** start **

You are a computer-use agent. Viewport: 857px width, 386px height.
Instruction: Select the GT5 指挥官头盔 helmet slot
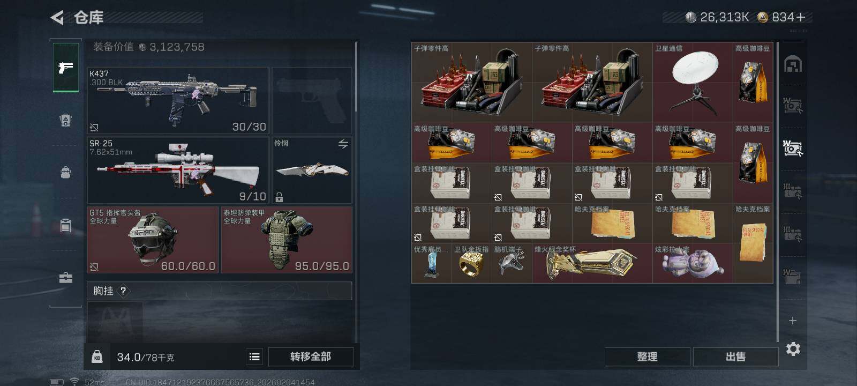coord(153,240)
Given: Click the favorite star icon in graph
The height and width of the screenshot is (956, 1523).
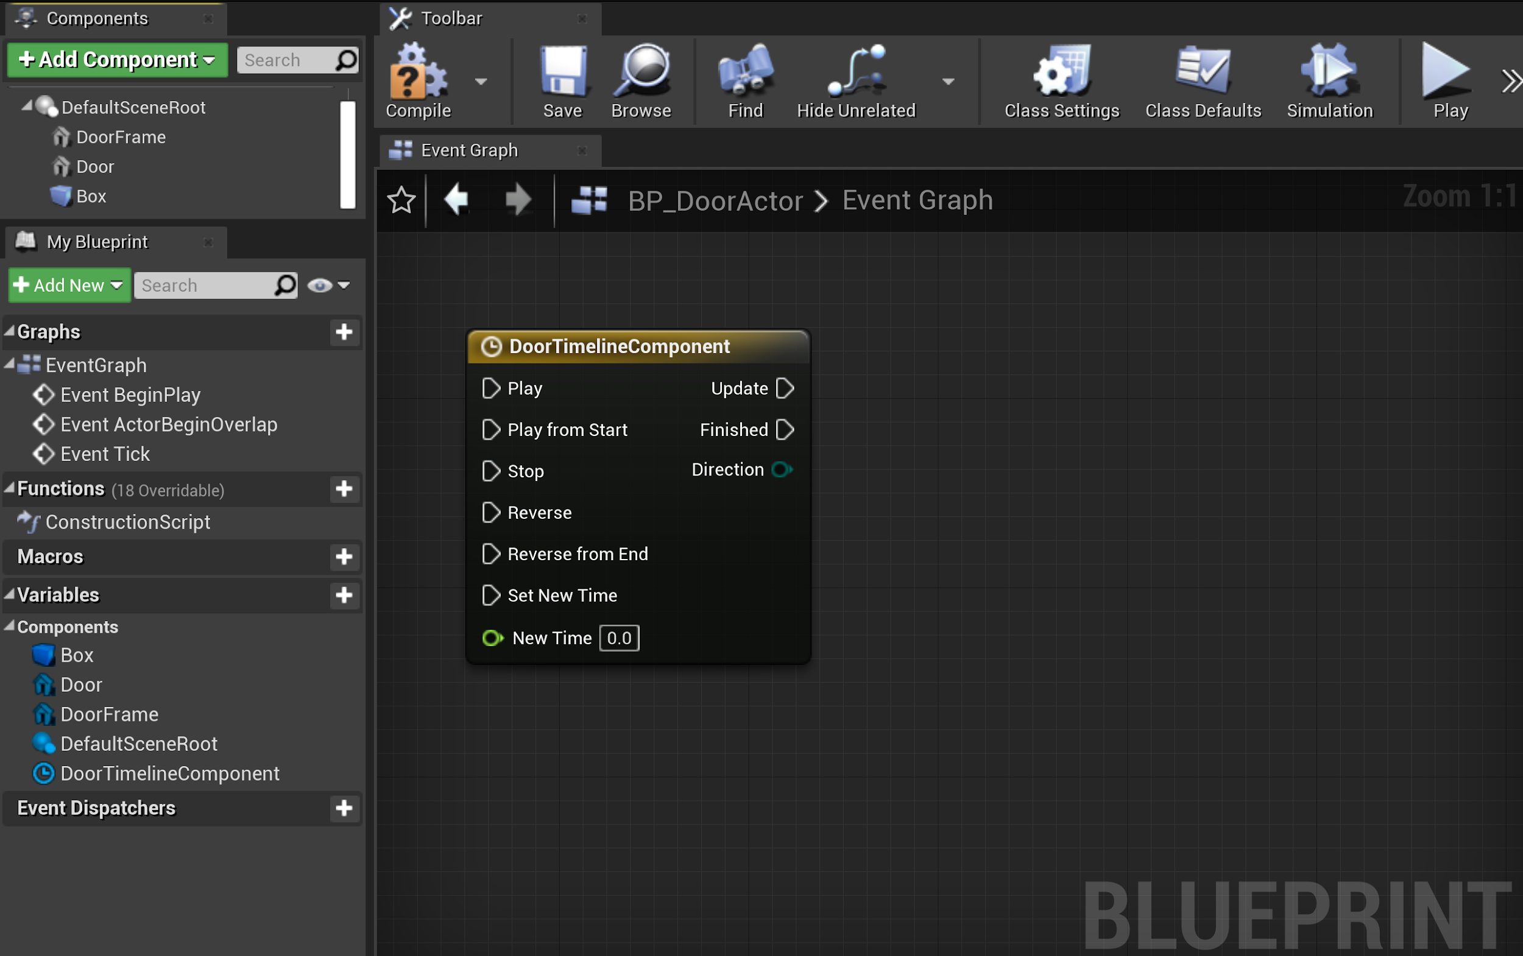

** end **

> **YOUR OBJECTIVE**: Present the data above as a JSON list of strings, with one string per line and blank lines omitted, and leave the pictures out of the answer.

> **FULL RESPONSE**:
[
  "You are a computer-use agent. Viewport: 857px width, 386px height.",
  "Instruction: Select the GT5 指挥官头盔 helmet slot",
  "coord(153,240)",
  "Given: Click the favorite star icon in graph",
  "The height and width of the screenshot is (956, 1523)."
]